Beyond raw performance, the authors perform a spectral analysis of hidden‑layer activations. By applying a Fourier transform to the activation maps at each training stage, they observe that the biased‑sigmoid networks develop a spectrum dominated by low‑frequency components, while high‑frequency energy diminishes markedly. This pattern is consistent with the demodulation hypothesis: the non‑linear activation is converting fine‑grained, high‑frequency pixel variations into smoother, low‑frequency envelopes that carry abstracted information. In contrast, ReLU and unbiased sigmoid networks retain a relatively flat spectrum, indicating less efficient abstraction.

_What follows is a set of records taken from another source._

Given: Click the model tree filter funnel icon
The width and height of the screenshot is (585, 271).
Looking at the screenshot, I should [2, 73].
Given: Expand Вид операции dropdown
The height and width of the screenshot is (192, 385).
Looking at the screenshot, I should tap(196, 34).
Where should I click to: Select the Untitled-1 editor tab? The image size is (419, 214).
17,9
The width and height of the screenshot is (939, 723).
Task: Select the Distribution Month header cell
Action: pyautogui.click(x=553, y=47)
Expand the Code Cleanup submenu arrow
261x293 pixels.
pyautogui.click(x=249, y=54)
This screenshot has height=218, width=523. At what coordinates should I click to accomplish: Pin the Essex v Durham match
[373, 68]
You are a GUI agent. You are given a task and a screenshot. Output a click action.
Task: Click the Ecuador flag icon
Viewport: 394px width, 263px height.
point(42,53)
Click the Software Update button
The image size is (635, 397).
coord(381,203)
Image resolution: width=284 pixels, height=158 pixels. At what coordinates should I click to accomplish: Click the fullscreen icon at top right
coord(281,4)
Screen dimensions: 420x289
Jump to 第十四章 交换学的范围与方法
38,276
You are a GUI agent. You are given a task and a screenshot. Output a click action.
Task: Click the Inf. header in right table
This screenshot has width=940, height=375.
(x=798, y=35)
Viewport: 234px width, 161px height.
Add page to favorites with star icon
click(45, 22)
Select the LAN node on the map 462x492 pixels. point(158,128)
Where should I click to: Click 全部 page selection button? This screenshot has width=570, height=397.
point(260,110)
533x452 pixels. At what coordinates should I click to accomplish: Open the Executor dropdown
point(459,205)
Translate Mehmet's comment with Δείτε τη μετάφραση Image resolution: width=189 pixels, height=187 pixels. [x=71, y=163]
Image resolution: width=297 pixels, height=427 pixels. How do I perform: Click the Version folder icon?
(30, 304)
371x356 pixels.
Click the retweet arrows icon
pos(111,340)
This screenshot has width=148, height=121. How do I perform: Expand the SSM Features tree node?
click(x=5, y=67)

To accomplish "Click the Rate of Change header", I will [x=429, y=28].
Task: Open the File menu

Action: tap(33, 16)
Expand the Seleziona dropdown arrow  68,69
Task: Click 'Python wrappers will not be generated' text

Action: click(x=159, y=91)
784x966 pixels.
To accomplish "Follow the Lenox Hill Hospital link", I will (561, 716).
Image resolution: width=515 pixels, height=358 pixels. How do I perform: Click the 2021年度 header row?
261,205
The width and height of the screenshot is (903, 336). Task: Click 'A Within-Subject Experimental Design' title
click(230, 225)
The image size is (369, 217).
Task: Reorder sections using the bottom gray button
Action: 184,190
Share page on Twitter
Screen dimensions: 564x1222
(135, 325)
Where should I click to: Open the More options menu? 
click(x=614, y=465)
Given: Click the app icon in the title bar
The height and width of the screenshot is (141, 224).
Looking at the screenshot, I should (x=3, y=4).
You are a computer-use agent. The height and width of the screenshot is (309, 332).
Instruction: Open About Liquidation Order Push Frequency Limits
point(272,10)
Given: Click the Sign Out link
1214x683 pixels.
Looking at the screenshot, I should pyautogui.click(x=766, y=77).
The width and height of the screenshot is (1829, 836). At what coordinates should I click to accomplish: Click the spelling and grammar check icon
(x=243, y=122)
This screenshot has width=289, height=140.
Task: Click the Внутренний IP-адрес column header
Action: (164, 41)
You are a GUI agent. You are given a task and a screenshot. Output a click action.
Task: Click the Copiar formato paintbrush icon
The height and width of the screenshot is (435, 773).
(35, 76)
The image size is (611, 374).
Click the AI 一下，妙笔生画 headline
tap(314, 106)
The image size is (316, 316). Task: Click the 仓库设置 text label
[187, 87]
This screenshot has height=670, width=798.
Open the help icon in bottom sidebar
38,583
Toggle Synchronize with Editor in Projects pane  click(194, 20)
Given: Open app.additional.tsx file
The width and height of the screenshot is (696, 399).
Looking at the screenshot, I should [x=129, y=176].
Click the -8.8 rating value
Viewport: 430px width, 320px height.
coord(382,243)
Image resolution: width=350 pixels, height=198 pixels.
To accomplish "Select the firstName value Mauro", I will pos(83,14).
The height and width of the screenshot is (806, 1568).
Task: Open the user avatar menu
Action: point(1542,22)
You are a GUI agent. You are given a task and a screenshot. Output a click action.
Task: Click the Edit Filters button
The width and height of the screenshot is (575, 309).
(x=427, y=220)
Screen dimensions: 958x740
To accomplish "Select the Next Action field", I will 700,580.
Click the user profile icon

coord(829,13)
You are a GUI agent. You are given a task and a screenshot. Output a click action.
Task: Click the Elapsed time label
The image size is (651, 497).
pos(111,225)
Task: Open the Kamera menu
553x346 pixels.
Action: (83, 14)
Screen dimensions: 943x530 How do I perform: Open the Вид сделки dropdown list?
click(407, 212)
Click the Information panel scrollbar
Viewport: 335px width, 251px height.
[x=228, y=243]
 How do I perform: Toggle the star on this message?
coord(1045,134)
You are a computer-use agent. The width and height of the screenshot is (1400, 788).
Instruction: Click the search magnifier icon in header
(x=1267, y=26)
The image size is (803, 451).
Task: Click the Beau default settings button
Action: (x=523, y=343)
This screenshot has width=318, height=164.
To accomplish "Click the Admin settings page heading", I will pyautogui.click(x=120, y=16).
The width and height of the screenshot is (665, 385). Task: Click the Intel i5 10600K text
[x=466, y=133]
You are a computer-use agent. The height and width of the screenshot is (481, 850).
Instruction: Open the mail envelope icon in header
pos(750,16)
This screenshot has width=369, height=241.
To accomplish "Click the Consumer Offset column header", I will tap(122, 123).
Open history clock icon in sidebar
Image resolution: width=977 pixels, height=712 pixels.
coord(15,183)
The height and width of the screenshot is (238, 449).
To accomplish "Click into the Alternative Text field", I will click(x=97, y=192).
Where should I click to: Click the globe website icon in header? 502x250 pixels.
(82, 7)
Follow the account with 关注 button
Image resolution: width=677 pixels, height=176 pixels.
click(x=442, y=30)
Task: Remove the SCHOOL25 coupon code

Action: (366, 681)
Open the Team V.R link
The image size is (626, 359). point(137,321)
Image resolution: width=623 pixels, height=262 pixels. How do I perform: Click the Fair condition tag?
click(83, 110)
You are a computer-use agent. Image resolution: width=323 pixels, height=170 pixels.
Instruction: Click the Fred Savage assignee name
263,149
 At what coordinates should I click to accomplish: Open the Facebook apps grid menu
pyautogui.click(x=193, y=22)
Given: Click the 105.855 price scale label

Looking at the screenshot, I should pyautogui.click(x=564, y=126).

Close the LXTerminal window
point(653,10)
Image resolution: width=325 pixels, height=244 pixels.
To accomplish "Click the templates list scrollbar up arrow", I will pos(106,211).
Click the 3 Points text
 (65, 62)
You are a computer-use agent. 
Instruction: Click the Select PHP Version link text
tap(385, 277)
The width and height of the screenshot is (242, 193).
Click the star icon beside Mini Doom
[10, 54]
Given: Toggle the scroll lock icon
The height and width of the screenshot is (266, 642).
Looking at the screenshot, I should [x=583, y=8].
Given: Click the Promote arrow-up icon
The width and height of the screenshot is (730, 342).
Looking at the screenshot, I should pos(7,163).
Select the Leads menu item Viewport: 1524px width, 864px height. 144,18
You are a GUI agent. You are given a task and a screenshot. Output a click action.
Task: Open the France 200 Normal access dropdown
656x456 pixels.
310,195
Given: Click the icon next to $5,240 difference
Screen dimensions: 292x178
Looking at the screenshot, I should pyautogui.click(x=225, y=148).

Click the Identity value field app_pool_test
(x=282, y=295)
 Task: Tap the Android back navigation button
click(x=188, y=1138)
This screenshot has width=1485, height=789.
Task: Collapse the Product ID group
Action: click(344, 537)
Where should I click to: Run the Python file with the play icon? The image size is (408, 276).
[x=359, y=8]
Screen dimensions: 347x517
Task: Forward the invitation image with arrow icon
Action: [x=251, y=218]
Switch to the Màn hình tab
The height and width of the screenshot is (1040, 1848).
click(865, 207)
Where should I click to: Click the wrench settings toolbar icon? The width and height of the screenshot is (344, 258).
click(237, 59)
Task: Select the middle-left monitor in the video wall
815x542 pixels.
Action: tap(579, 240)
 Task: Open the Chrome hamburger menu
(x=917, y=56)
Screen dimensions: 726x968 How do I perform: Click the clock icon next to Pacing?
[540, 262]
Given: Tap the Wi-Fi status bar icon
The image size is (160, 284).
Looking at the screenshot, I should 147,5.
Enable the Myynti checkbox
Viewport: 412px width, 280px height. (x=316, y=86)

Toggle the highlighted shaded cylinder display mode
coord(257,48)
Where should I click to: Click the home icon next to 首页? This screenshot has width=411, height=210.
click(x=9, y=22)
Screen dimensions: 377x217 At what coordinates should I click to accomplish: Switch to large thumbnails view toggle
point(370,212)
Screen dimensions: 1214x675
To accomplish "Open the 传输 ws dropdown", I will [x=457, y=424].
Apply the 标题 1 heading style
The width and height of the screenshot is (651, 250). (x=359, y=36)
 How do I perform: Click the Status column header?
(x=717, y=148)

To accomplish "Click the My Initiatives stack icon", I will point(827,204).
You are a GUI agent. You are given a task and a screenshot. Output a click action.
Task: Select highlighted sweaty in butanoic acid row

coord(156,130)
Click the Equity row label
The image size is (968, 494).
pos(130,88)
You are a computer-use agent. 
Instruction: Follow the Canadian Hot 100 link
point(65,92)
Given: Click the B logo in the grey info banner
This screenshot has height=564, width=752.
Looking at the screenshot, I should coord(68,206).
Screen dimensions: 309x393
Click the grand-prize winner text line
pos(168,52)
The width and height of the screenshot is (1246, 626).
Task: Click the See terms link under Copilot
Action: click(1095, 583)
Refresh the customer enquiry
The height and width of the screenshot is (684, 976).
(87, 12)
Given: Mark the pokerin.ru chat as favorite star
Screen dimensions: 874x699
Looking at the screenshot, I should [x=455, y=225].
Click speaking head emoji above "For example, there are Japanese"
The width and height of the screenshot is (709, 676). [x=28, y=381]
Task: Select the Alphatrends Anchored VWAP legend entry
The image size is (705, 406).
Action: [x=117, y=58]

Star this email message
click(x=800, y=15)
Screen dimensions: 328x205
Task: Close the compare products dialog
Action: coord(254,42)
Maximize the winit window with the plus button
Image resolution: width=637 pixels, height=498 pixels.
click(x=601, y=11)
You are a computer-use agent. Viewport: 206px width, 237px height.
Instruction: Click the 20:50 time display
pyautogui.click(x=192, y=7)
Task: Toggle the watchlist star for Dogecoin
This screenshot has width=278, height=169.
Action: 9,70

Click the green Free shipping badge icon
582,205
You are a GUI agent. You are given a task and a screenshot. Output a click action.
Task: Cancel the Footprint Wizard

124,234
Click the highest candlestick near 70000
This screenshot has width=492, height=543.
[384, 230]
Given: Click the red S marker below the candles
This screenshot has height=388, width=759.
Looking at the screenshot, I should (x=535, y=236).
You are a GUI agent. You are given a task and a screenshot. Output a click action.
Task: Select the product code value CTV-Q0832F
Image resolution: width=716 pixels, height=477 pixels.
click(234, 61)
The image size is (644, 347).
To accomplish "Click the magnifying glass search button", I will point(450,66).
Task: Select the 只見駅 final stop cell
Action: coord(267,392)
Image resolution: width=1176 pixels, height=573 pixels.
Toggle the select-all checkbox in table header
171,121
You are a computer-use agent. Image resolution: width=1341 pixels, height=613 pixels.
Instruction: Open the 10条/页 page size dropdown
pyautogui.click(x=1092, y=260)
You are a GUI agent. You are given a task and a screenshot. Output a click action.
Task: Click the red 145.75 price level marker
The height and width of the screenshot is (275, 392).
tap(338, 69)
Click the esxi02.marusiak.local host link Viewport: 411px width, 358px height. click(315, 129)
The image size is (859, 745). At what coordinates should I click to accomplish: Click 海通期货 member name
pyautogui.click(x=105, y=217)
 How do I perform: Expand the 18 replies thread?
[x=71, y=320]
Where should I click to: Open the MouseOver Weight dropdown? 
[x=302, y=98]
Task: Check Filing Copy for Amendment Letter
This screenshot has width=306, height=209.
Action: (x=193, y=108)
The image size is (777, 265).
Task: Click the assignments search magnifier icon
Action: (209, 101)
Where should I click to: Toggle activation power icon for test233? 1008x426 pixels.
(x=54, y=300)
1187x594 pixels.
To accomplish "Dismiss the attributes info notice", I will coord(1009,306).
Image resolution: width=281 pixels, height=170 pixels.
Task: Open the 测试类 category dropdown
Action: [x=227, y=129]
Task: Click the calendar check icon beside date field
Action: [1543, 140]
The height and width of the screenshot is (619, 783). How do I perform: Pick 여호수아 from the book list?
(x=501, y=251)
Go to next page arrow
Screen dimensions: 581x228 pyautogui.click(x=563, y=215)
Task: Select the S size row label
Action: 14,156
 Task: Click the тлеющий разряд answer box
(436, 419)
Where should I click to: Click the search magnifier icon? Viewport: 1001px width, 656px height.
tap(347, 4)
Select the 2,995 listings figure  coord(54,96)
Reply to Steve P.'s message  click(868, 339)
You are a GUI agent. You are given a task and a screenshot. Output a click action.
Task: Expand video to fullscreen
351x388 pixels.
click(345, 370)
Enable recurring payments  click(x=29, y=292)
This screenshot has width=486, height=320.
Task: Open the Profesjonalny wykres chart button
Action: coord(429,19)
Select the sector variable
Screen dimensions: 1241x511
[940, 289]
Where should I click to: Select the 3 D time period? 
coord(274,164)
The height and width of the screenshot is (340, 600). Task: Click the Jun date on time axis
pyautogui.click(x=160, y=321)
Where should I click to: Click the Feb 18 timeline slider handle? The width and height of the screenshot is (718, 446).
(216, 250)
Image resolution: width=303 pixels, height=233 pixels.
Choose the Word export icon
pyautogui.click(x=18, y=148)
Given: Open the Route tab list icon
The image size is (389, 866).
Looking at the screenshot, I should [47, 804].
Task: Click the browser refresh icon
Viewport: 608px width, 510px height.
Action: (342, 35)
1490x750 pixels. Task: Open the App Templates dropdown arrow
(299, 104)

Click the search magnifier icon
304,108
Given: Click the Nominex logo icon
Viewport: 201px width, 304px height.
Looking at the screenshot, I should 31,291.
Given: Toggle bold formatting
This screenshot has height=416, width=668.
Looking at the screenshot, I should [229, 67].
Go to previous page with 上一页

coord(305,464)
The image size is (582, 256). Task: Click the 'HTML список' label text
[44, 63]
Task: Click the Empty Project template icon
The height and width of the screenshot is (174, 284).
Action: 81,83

The paper also draws a parallel with neurophysiological findings in the auditory cortex. In the brain, complex acoustic waveforms are demodulated into envelope representations that support speech and music perception. The authors argue that DNNs may be performing a similar operation on visual data: extracting envelope‑like features that summarize the essential structure of an image while discarding high‑frequency noise. This analogy provides a plausible biological grounding for the observed computational advantage of demodulation‑oriented activations.
From a methodological standpoint, the work suggests a new design principle for activation functions: rather than focusing solely on non‑linearity strength or computational simplicity, researchers should consider how an activation shapes the signal spectrum of internal representations. The biased sigmoid exemplifies how a simple shift can dramatically alter the network’s information‑processing dynamics, leading to more efficient abstract learning.
The authors conclude by outlining future directions. They propose systematic comparisons with other parametric activations (e.g., parametric ReLU, Swish), extensions to non‑visual domains such as speech and natural language, and investigations into whether biologically inspired demodulation mechanisms can improve brain‑computer interface decoding. Overall, the paper provides compelling empirical evidence that demodulation is a key driver of abstract representation learning in deep networks and opens a promising avenue for both theoretical understanding and practical network design.